A 62-year-old female with a history of vascular disease and recent above the knee amputation (AKA) was admitted to surgical intensive care for postoperative wound infection and septic shock. Operative assessment revealed extensive tissue necrosis of her AKA stump. Her creatinine (Cr) rose from 1.1 mg/dL to 2.75 mg/dL. Post-operative creatinine kinase (CK) was 1,004 U/L. Urine microscopy had muddy brown casts and too numerous to count uric acid crystals which prompted check of SUA (9.1 mg/dL) and urine pH (5.0). G6PD and lead levels were normal. Allopurinol and bicarbonate drip for urine alkalinization were started with rapid Cr improvement, SUA normalization and reduced crystals on serial urine microscopy.

Discussion

Critically ill patients with multifactorial AKI may face worsening renal injury from hyperuricemia with possible crystal nephropathy. Our patient’s hyperuricemia may have been due to tissue hypoxia and necrosis causing a pseudo-TLS. Her CK level and SUA were collected post amputation and tissue washout, making higher pre-procedure levels possible. Evidence has suggested that hypovolemia with acute SUA rise and acidic urine, leads to renal uric acid precipitation associated with AKI. ULT leads to SUA normalization and improved renal function, as was shown in this case.
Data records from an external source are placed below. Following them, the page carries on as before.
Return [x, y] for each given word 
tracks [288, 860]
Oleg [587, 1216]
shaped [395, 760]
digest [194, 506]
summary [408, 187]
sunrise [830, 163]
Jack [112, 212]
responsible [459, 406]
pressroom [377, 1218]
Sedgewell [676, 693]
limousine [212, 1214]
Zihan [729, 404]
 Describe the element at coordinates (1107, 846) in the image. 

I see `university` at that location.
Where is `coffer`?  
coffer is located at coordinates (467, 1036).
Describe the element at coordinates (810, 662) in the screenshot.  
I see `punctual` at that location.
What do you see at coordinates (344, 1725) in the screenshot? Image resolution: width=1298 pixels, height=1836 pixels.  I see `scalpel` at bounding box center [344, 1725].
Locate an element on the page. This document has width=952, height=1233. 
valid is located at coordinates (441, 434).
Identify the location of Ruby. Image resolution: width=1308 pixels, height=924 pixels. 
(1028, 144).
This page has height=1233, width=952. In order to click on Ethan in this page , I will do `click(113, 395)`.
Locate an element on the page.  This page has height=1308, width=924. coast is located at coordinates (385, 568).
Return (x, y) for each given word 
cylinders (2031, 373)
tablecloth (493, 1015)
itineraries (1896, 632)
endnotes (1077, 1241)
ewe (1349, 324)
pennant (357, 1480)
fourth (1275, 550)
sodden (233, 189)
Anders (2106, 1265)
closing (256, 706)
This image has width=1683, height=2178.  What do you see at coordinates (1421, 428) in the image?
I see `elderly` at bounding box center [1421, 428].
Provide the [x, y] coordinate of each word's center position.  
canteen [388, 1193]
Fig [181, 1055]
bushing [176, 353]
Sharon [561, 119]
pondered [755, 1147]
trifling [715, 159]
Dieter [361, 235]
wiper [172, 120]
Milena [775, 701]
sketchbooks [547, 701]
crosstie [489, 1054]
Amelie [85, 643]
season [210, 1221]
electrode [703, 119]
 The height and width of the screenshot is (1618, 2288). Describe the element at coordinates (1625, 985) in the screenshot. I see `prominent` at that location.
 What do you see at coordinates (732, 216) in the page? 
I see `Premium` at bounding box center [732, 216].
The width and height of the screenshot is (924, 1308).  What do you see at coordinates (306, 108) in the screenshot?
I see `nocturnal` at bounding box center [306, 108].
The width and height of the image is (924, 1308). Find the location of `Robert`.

Multimodal AKI treatment approaches, to include ULT, may be indicated in patients with hyperuricemia and clinical conditions consistent with possible crystal nephropathy.

The views expressed in this abstract are those of the author(s) and do not necessarily reflect the official policy of the Department of Defense or the United States Government.